NO BIGGER GAME IN THE ODAC

Appropriately, the Bast Center's biggest crowd of the basketball season appeared Saturday.

It was for the best game.

When you're talking men's basketball in the Old Dominion Athletic Conference these days, there is no rivalry to match Hampden-Sydney against Roanoke.

Washington and Lee against the Maroons? This wasn't lacrosse. Roanoke has won 10 of the last 11 meetings with W&L on the hardwood. That's only a rivalry paved by I-81.

The Maroons had won 19 in a row at the Bast Center, but who should have been stunned by the Tigers' 85-82 victory - and the second consecutive loss for a Roanoke team that began last week ranked sixth in the Division III coaches' national poll.

It was typical of the series in recent years, when the two teams have pretty much beat up on each other at the top of the ODAC. Each has had three NCAA Tournament trips in the '90s.

In 1994-95, the Tigers reached the NCAA quarterfinals, and their only league loss was to the Maroons. A year earlier, Roanoke swept the ODAC regular-season series, then Sydney stopped the Maroons' 22-game winning streak - and a 26-2 season - in an NCAA Tournament game.

In '95-96, Roanoke reached the NCAA's Sweet 16. In '91-92, the Tigers did the same. Guess who beat each other during those regular seasons? In the last seven seasons, entering Saturday's game, the series was 9-9.

It isn't just about numbers, or the large number of raucous Tiger fans who appear when their team visits the Salem campus. The basketball programs truly don't like each other, and it's more than competitiveness and quality on the floor.

Their coaches, Tony Shaver of Hampden-Sydney and Roanoke's Page Moir, like each other even less than that, a fervor and furor fueled by more than a few rancorous recruiting clashes over the years.

``I think part of it is we have so much respect for their program, because they're good, that we know we have to be ready to play when we meet,'' Shaver said.

``We recruit from the same pool, probably a lot like North Carolina and Duke on the Division I level,'' Moir said. ``We've got guys they recruited hard, and vice versa.

``There's also such a familiarity in our league among coaches who stick around.
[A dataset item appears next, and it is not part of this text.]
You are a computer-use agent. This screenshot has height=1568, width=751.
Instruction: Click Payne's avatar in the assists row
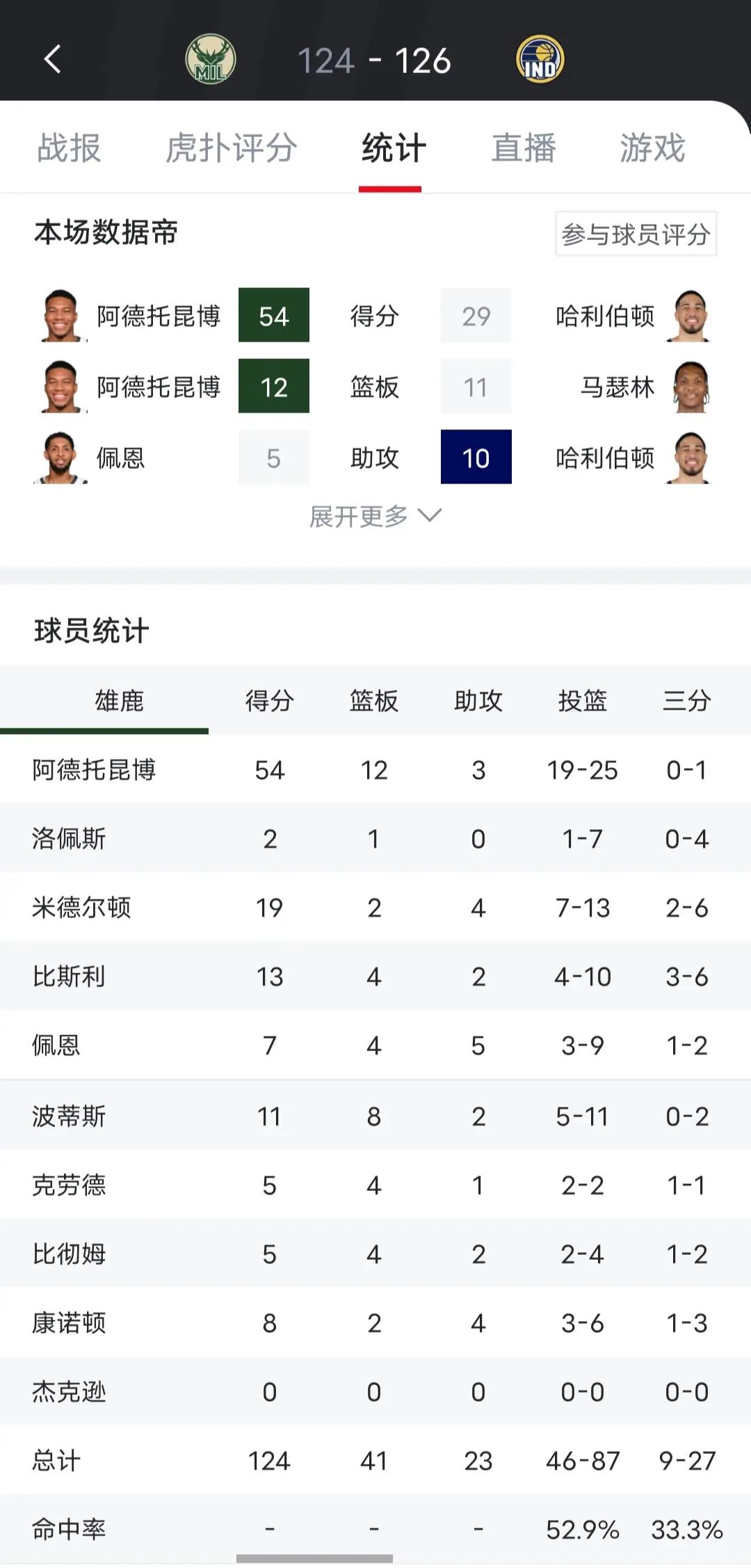(x=63, y=458)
We know how each other prepares. The last four years, it's pretty much been Sydney and Roanoke. It's a big win whoever beats whom.''

The 1,538 spectators - the largest Bast regular-season crowd since the teams met in February 1995 - saw the Tigers blow an early 12-point lead, go down by 10 early in the second half, then rally to win.

One player who figures to be huge in the rivalry - and for other ODAC opponents of the Tigers - is 6-foot-8 Jeremy Harris, a freshman from Farmville. He already knows how to play the post, as he showed the Maroons on a 21-point day.

Roanoke got a season-high 31 points from guard Jason Bishop, but on too many possessions the Maroons played like the scarecrows of the ODAC - no brains. Hampden-Sydney was smarter in the clutch and used a match-up zone to change the complexion of the game.

It wasn't the way Moir wanted to start a span of eight games in 17 days to end the regular season, a stretch that will include the return bout at Hampden-Sydney next Saturday afternoon.

``The players love it,'' Moir said of the loaded schedule. ``There's no time to practice.''

Shaver doesn't think anyone can catch Roanoke (14-3 overall, 9-2 ODAC) in the regular-season race. The maturing Tigers (13-5, 7-5) are among a jumbled pack in the standings that will require some tiebreakers.

The Tigers and Maroons have played three times in each of the last three seasons. It could happen again.

It's a good thing they're shooting only with basketballs.